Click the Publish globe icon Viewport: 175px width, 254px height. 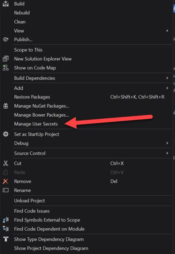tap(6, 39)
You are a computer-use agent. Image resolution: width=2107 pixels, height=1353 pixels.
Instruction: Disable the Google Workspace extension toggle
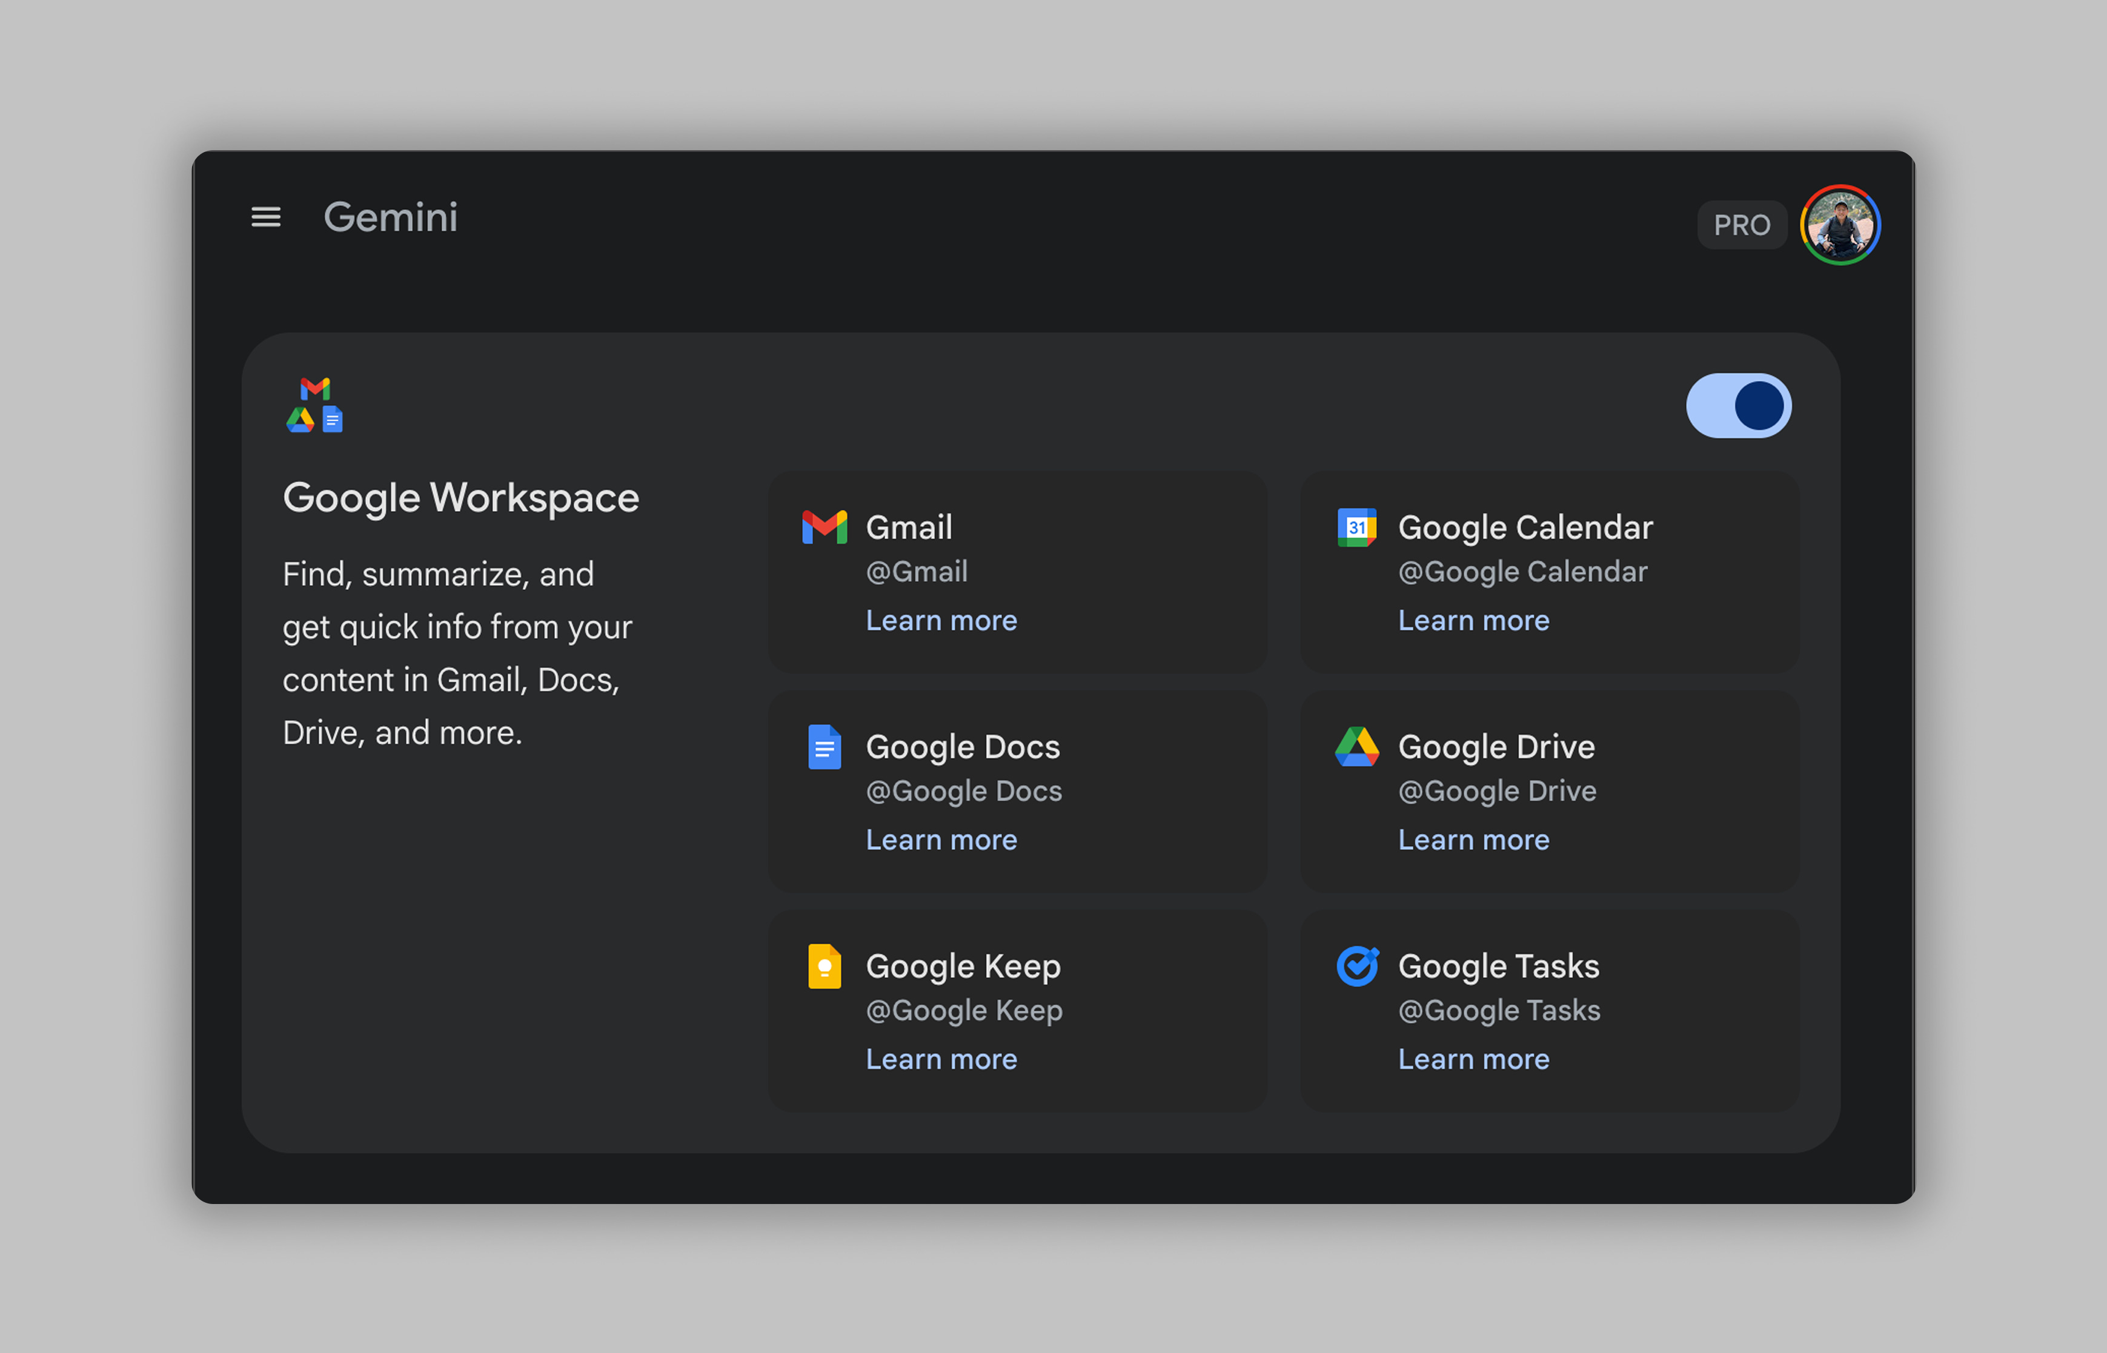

────

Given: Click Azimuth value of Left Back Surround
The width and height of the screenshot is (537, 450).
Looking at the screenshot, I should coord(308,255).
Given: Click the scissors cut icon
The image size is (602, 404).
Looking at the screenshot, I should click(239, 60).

────

• Aim: Print the records again without changes, beginning at the line that contains "Given: Click Azimuth" and stopping after the line that contains "Looking at the screenshot, I should click(239, 60).".

• Finished exercise:
Given: Click Azimuth value of Left Back Surround
The width and height of the screenshot is (537, 450).
Looking at the screenshot, I should coord(308,255).
Given: Click the scissors cut icon
The image size is (602, 404).
Looking at the screenshot, I should click(239, 60).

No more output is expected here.